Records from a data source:
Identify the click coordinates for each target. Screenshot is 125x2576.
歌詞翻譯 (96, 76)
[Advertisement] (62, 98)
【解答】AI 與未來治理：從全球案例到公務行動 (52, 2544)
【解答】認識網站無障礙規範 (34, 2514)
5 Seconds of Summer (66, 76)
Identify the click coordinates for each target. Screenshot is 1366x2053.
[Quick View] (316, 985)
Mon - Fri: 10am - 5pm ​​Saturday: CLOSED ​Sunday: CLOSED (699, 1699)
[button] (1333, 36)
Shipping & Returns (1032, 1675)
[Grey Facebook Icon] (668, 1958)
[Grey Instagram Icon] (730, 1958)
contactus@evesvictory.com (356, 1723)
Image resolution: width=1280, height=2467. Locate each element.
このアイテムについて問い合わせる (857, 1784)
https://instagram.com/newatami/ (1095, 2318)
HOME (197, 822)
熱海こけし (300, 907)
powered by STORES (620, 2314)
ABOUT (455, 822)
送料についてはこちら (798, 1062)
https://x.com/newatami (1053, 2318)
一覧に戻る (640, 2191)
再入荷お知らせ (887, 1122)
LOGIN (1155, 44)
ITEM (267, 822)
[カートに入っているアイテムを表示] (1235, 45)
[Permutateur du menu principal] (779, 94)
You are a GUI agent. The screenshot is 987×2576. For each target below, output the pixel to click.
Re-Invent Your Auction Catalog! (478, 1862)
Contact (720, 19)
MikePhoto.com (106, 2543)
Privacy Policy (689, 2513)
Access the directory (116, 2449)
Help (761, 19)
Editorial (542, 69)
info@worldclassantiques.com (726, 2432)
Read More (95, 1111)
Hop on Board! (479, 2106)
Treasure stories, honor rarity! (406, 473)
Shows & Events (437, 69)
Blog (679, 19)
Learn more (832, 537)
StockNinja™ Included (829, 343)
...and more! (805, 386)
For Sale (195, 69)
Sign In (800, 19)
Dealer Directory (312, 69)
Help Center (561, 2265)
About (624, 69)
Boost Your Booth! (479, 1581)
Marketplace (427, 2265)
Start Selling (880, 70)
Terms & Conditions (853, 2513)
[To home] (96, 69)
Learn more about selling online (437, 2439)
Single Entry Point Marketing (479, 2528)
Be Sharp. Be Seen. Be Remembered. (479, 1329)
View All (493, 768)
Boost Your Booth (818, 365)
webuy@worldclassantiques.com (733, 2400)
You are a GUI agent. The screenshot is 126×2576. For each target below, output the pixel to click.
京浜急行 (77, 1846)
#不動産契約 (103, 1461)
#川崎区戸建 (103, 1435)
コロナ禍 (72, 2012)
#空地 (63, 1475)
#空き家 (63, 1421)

_EXERCISE AIM_
Find the lines that mention "Identify" in the entries and show them.

_SOLUTION_
Identify the click coordinates for each target. Screenshot is 125x2576.
Identify the click coordinates for each target. Screenshot is 1366x2053.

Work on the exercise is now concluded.